What you are asked to do – Only the lines from the one with "Screen dimensions: 897x428" through the final line below belong in the answer, copied exactly and without pictures.

Stored data
────────────────────────────────────────
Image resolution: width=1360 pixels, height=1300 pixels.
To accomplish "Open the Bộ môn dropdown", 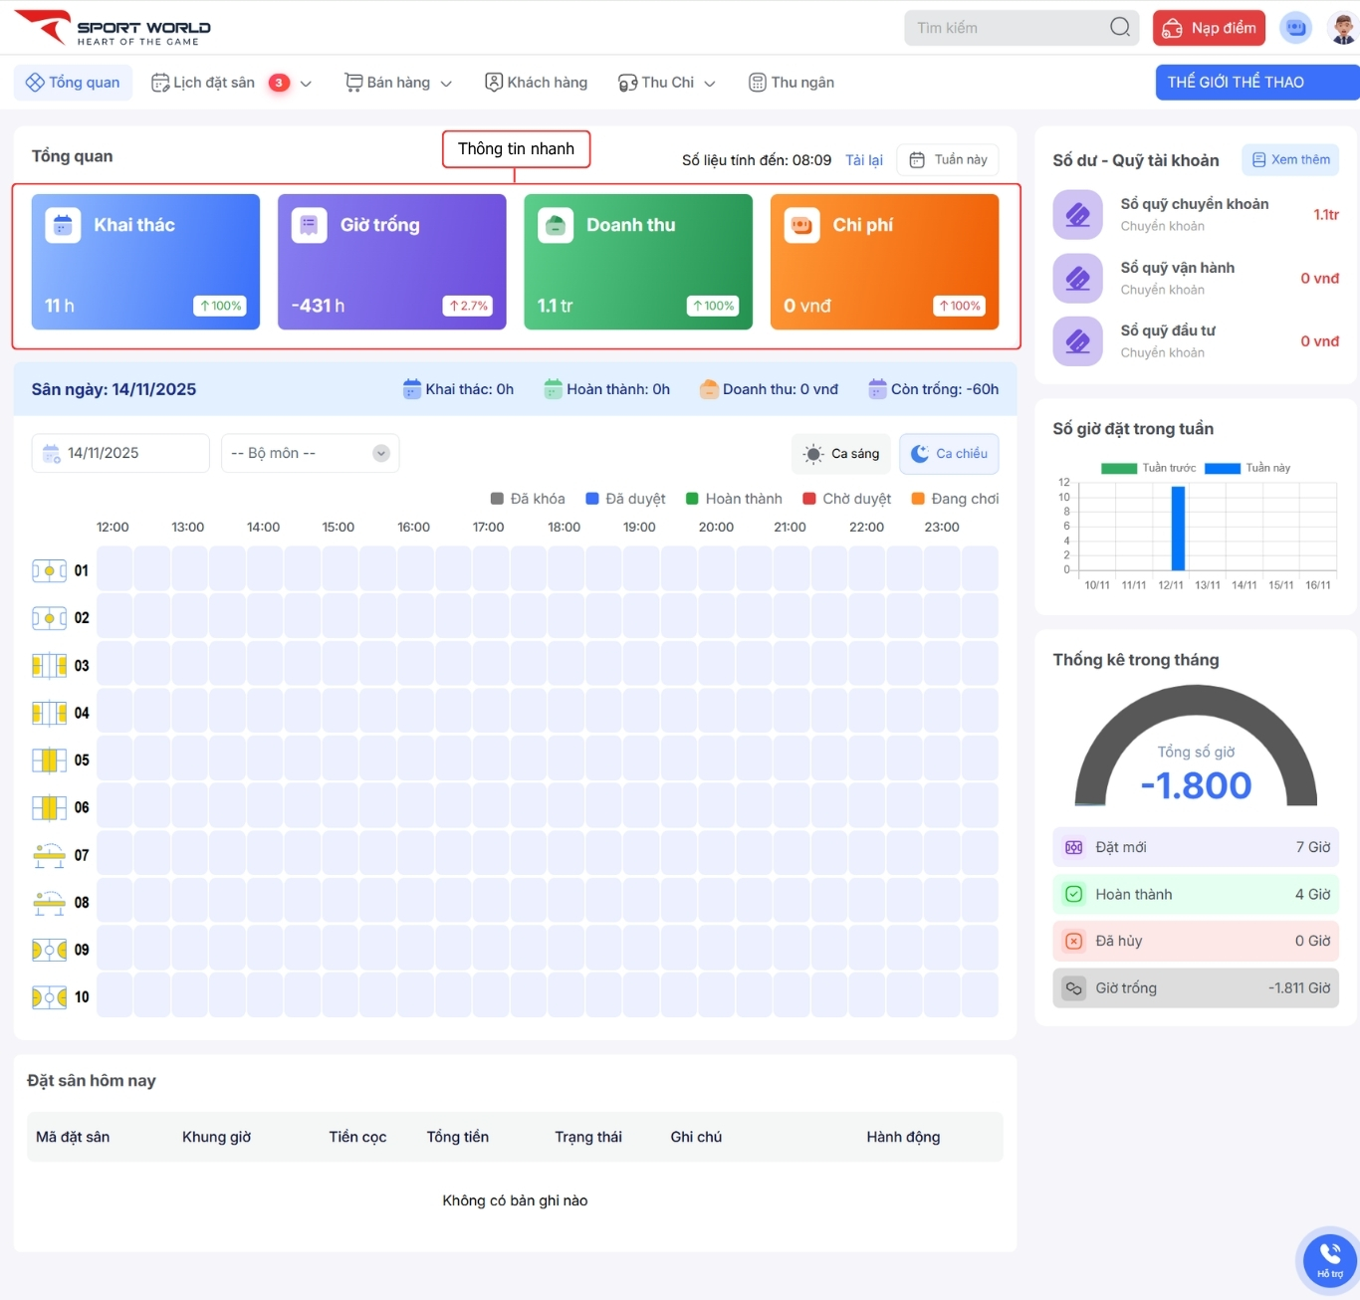I will pyautogui.click(x=310, y=454).
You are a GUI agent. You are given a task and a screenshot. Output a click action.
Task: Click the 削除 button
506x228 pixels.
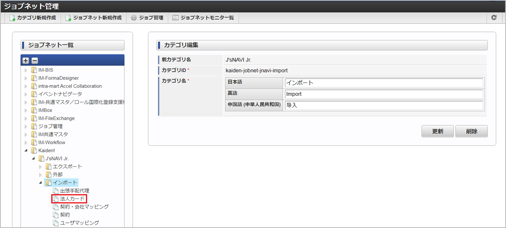(x=471, y=131)
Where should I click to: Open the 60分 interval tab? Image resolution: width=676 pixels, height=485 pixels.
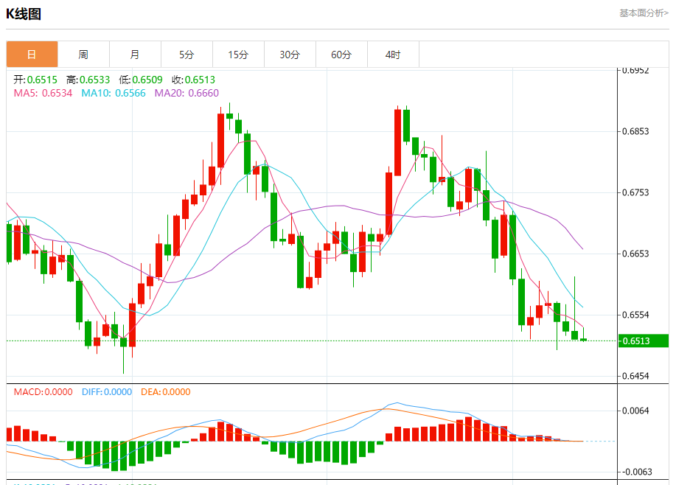pyautogui.click(x=341, y=55)
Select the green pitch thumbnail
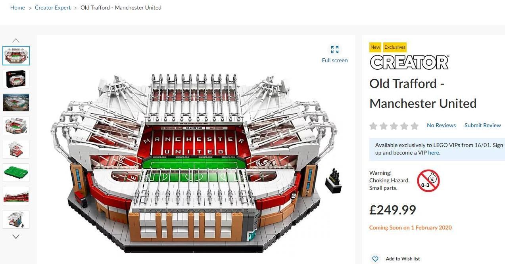 coord(16,173)
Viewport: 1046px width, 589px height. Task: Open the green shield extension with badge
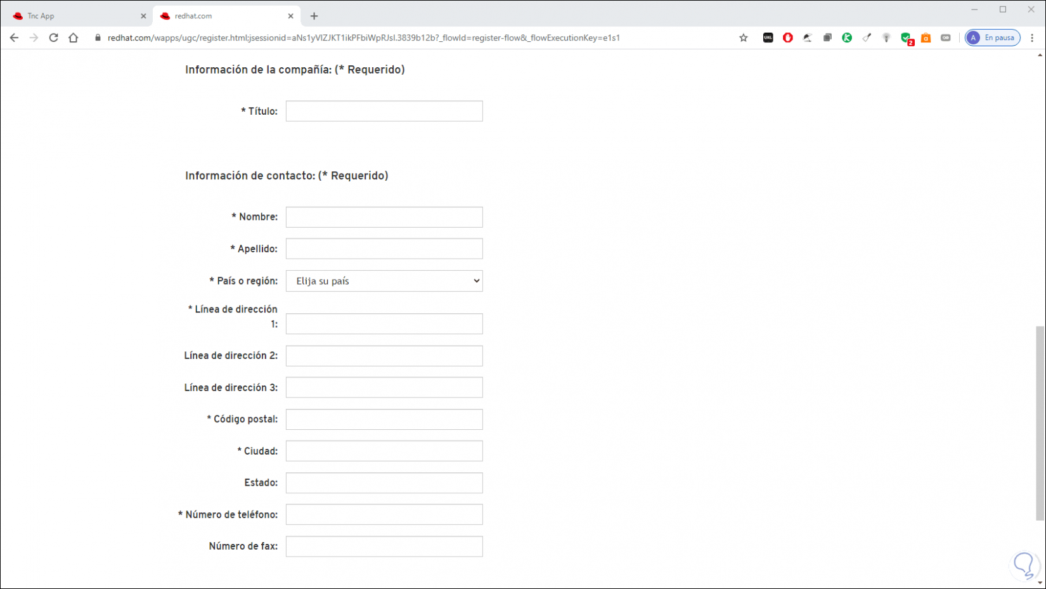906,38
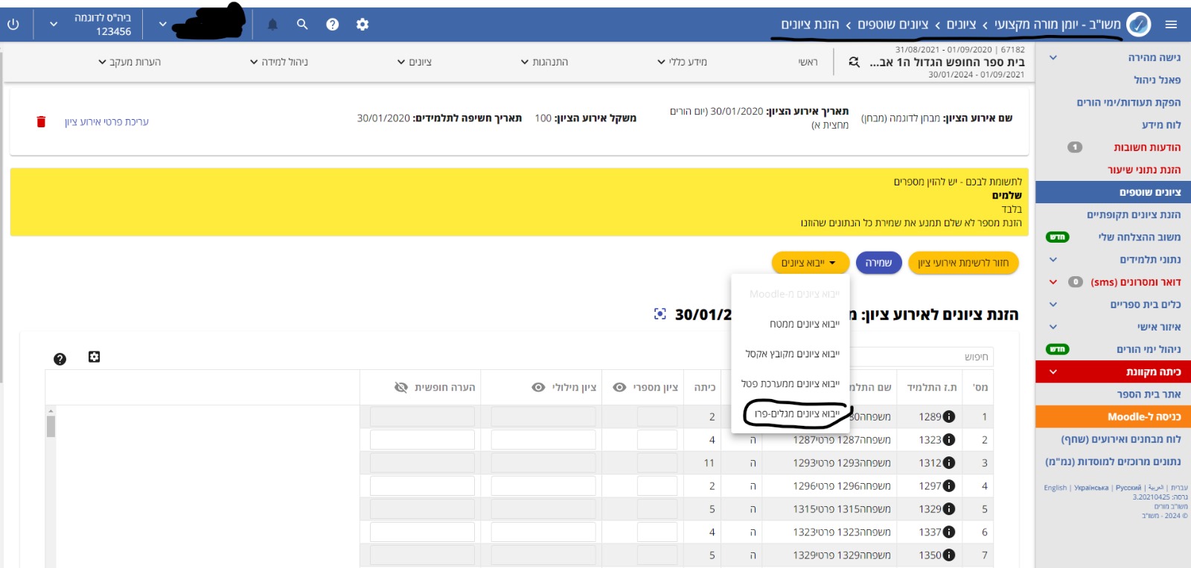Open help question mark in top bar

click(x=332, y=25)

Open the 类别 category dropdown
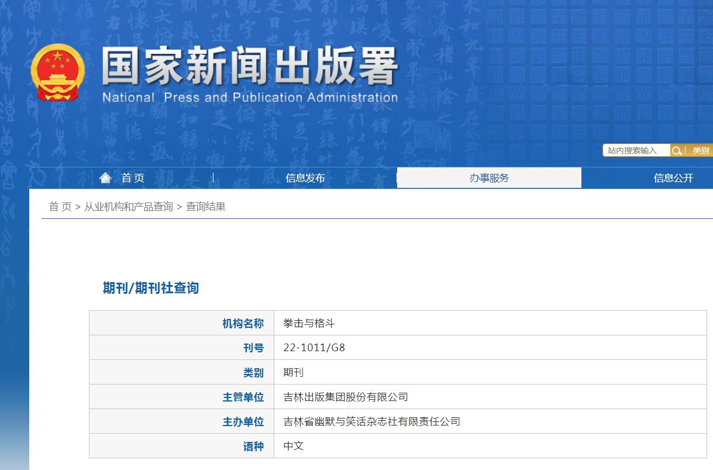[700, 150]
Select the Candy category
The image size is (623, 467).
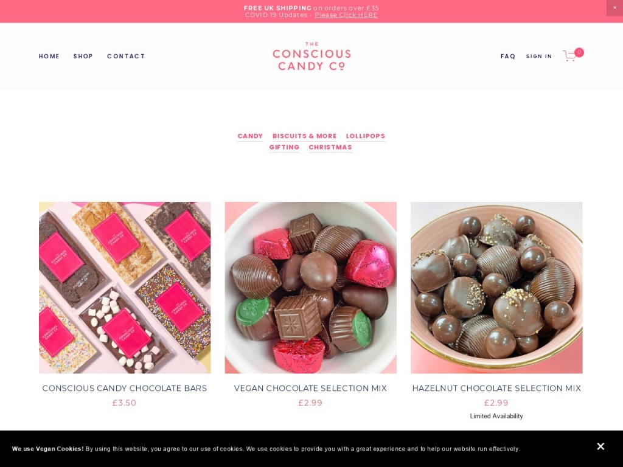coord(250,136)
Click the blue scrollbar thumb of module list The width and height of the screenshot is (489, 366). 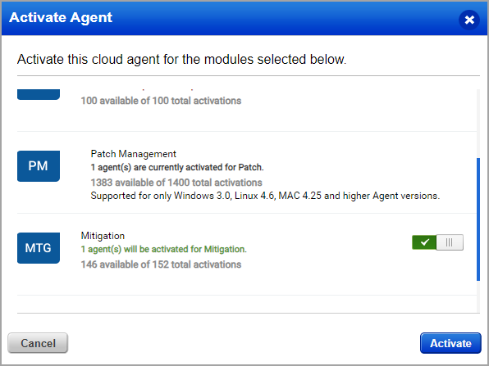tap(478, 219)
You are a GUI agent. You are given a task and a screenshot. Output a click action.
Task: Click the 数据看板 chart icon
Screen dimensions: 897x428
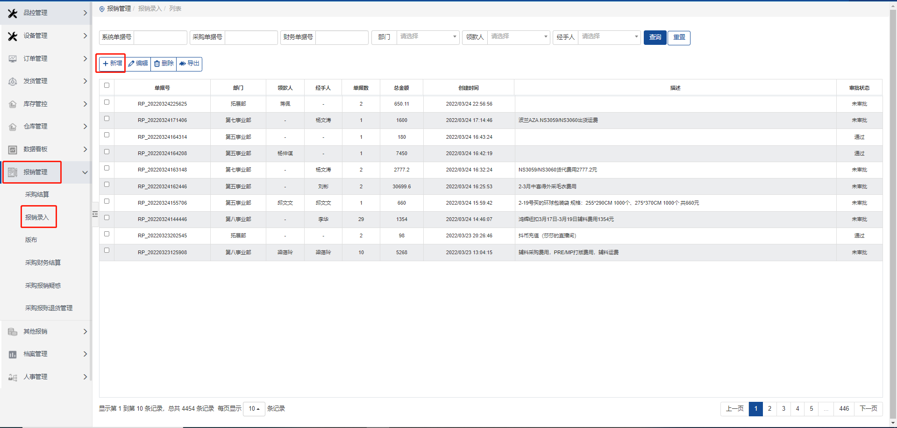click(x=13, y=150)
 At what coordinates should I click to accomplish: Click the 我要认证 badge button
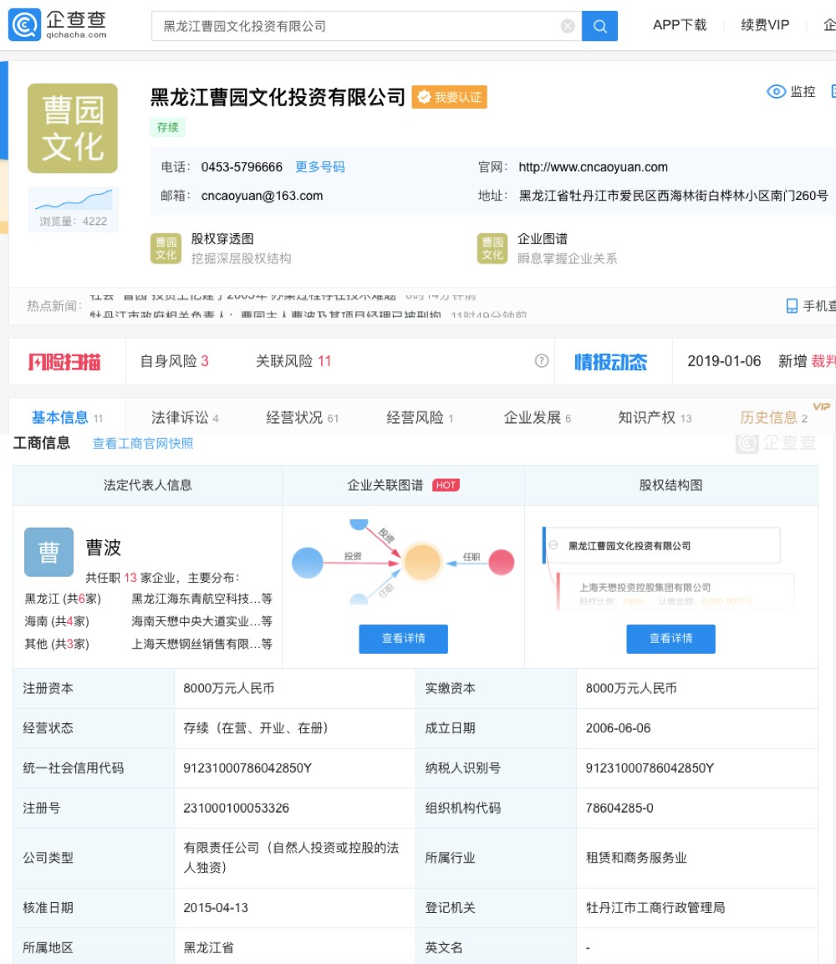449,98
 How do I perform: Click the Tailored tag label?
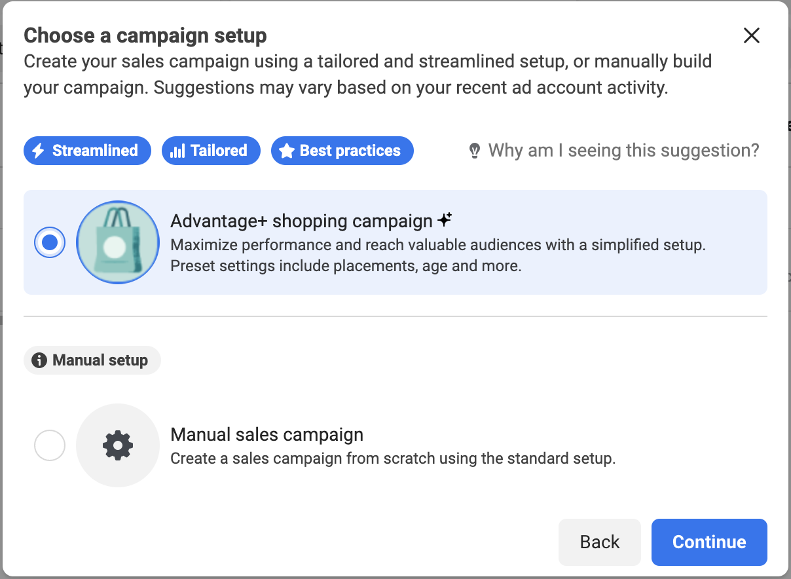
────────────────────────────────────────
Exercise output –
Screen dimensions: 897x428
click(x=13, y=150)
 At what coordinates should I click to accomplish: Click the 我要认证 badge button
449,98
 How do I perform: Click the Tailored tag label?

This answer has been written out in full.